Allah'a inandığı halde bi yolunu bulduğunda çocuk mıncıran imamdır. Kur'an kurslarında mevzilenip cahilin evladına sarkarlar, çünkü bilirler cahilin karşısında üste çıkılabileceğini.
Maaşlarını halk öder, sapkınlıklarını halkın çocukları.
Günümüzde din devleti yolunda yüründüğü iyice açığa çıkmışken cesaretlenmiş, kanunların onları durduramayacağı güvenini durmadan salıverilmelerinden iyice kazanmışlardır. Sonuçta birileri 'bir kereden bir şey olmaz' bile demiştir.

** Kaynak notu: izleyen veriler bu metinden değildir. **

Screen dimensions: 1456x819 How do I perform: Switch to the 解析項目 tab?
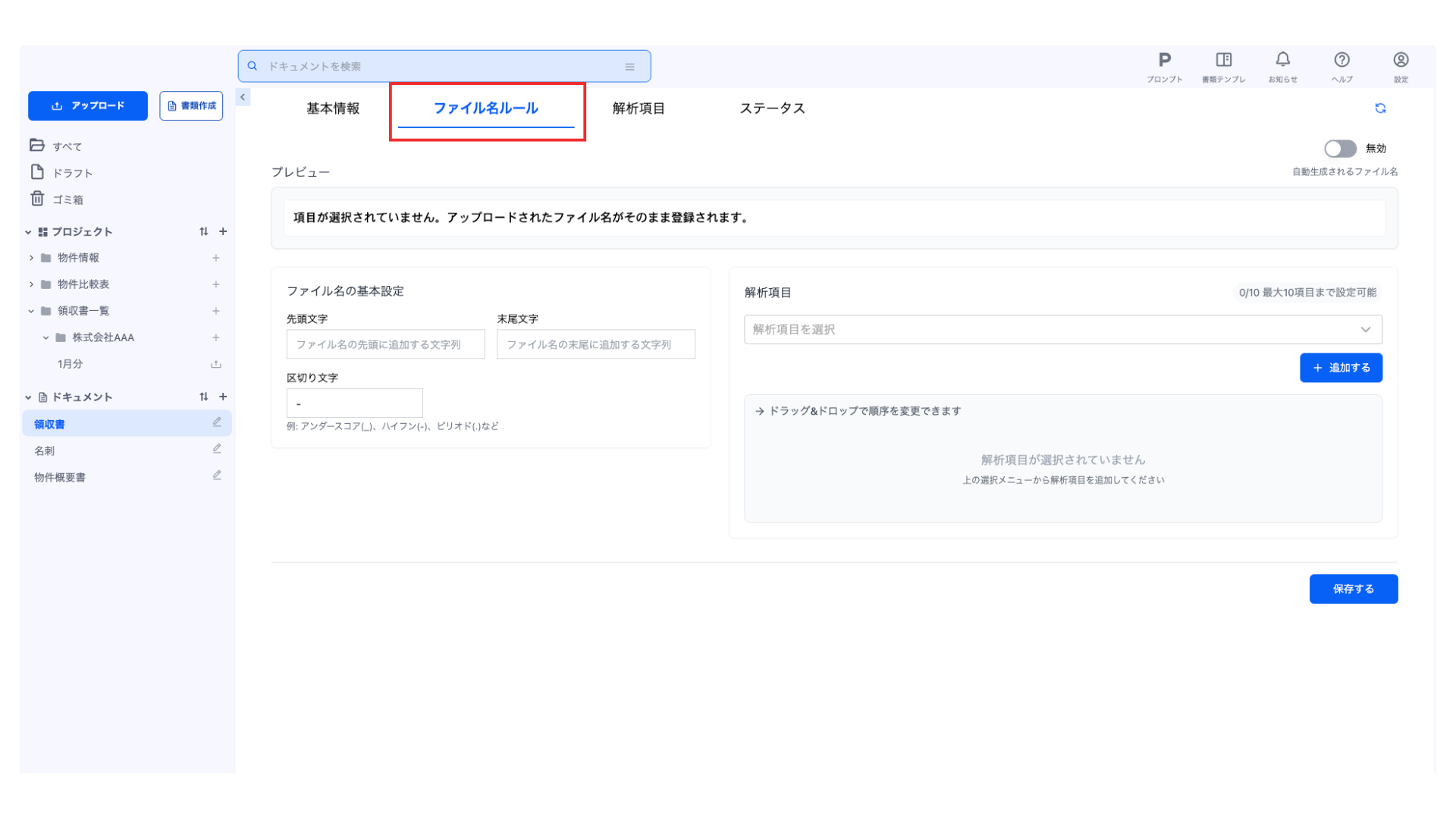pyautogui.click(x=639, y=108)
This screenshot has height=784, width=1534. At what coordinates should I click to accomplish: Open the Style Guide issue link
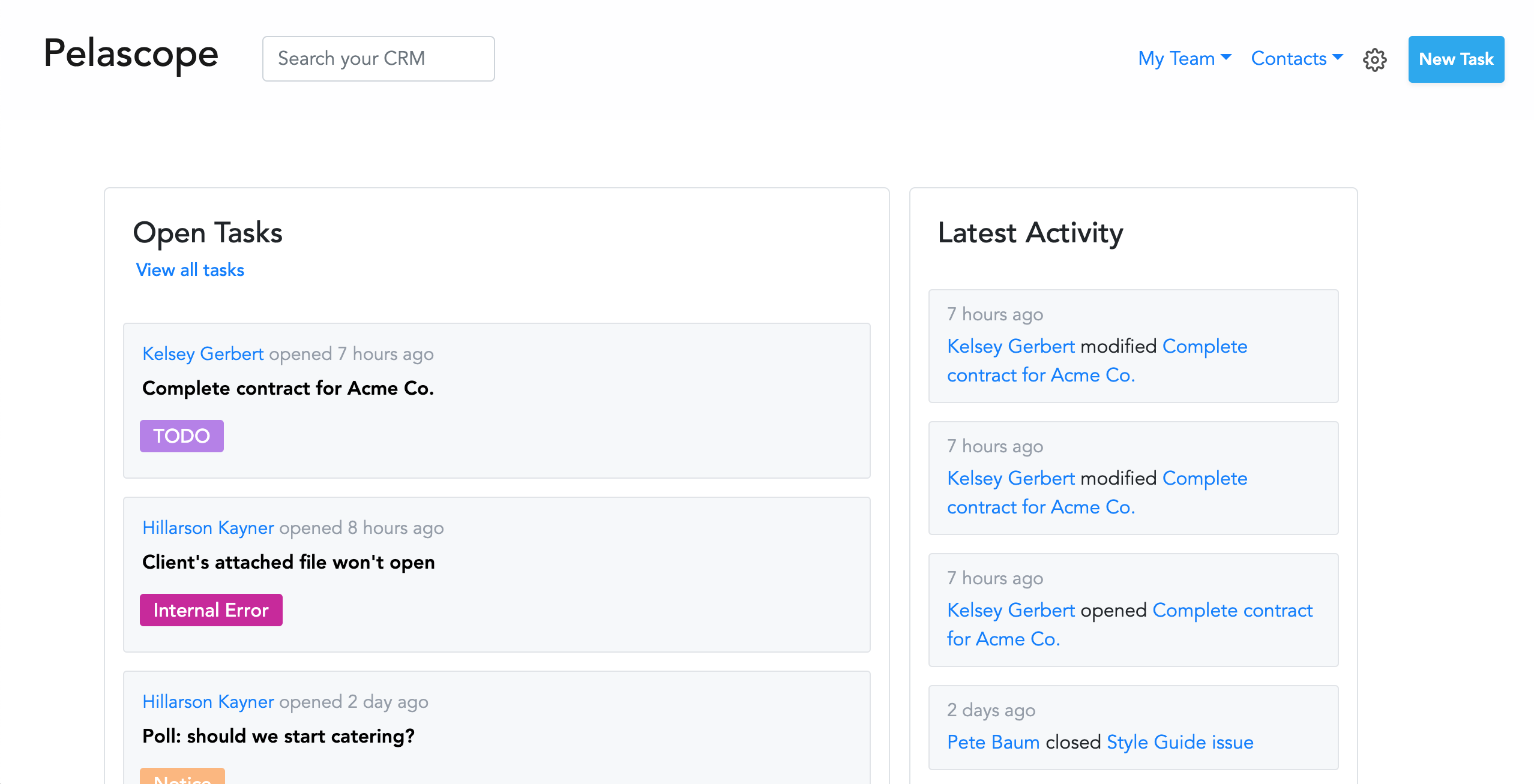click(1179, 742)
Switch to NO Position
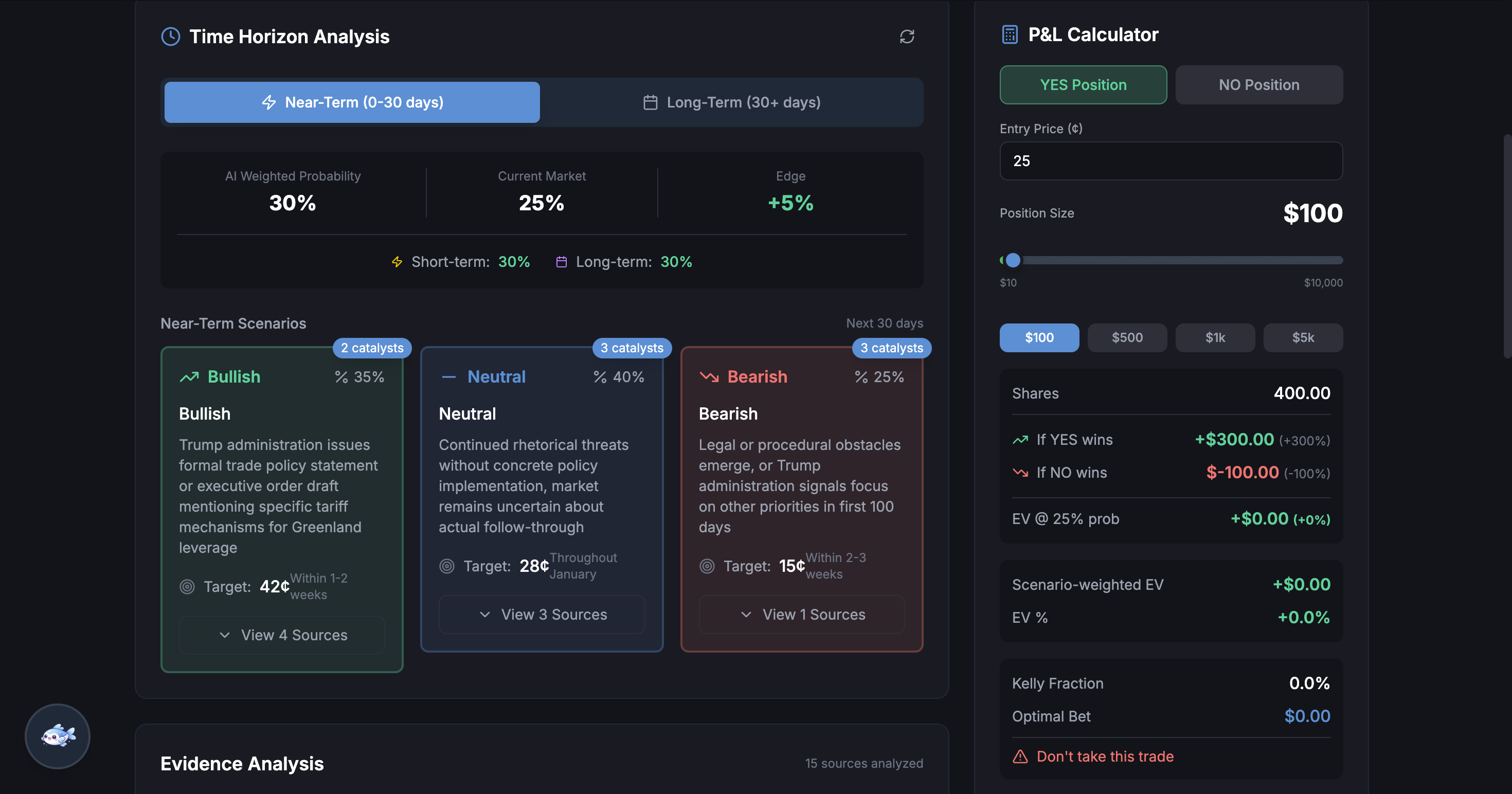1512x794 pixels. point(1258,85)
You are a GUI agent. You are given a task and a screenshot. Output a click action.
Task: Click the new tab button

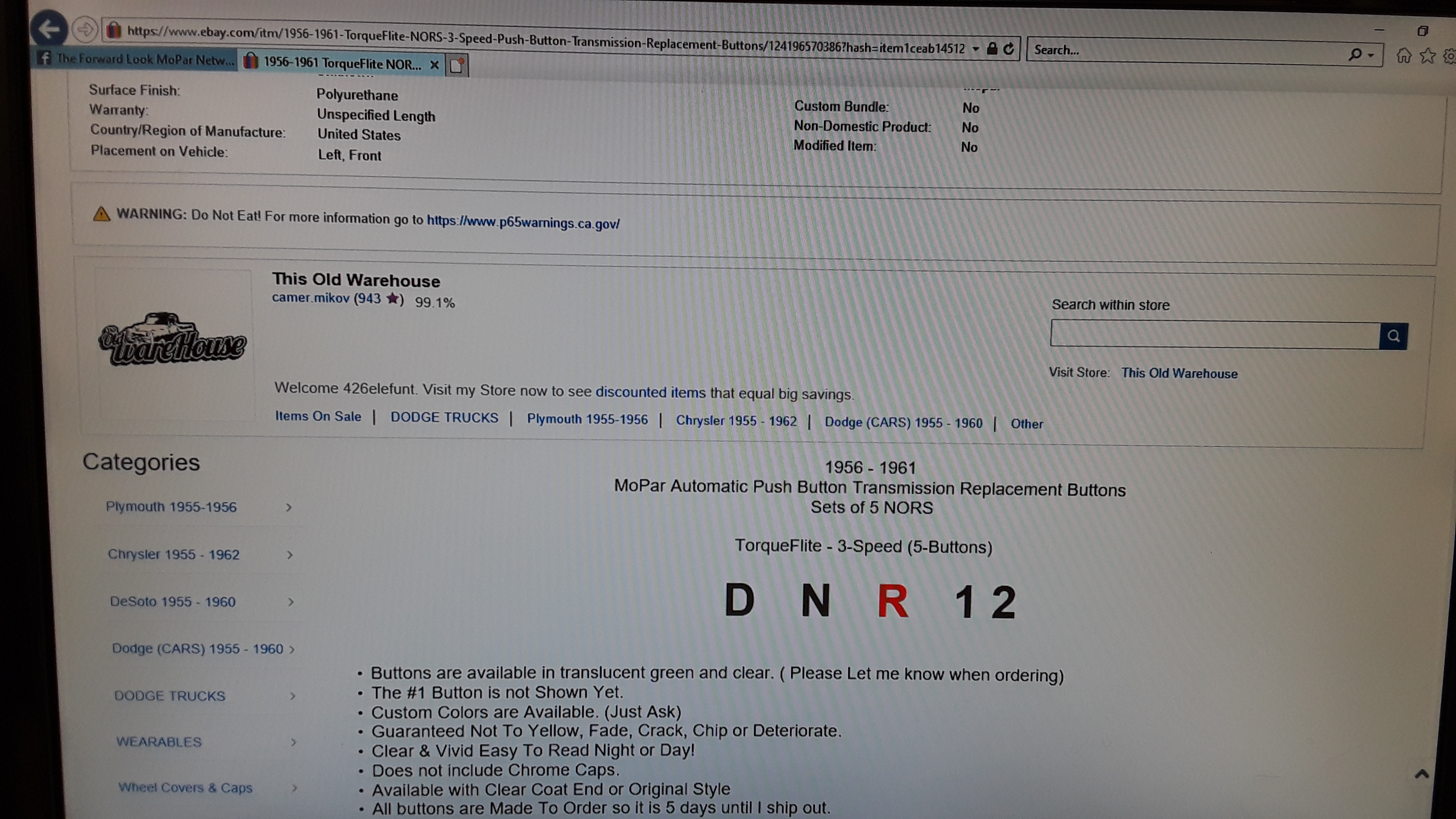tap(457, 66)
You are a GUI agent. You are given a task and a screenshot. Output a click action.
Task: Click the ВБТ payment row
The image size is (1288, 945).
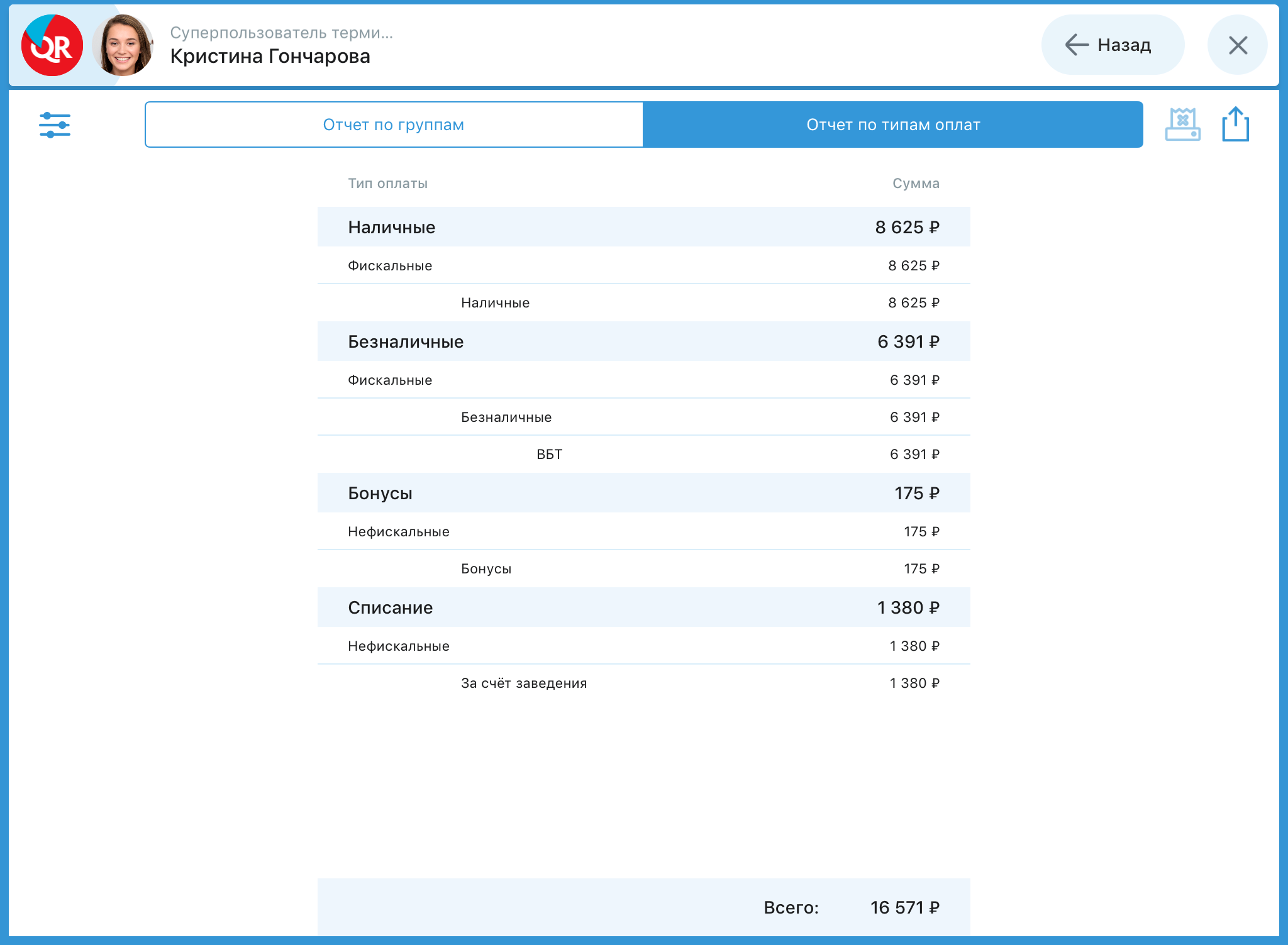tap(643, 454)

Ve hatta birileri : 'Ulan yapmayın, çocuklara dokunanı ziken kanunlar hazırlayın, bunu cezasız bırakmayalım' dahi dememiştir. Çocukların ebeveynleri dahi bunların suratına bi tane patlatamamış, çareyi bohçayı toplayıp şehri terk etmekte bulmuşlardır.
Bu lânet ve sapık imamlar öldüklerinde cemââtten bir de helâllik alacaklardır. Öyle ya, din kötünün arkasından konuşma, üzerini ört dermiş.
Öbür tarafta da tanrı bunlara, 'neden yaptın' diye sorduğunda da, 'sana güvendim, sen affedersin, affet' diyeceklermiş. Tanrı en büyük bağışlayanmış.
Keşke o tanrı sadece bir gün, hiç ummadığınız bir anda yere inseydi ve görseydi o ırz düşmanı köpoğlu soysuz köpekler, tanrı'nın sadece parayla satılan kitabında gizli olmadığını.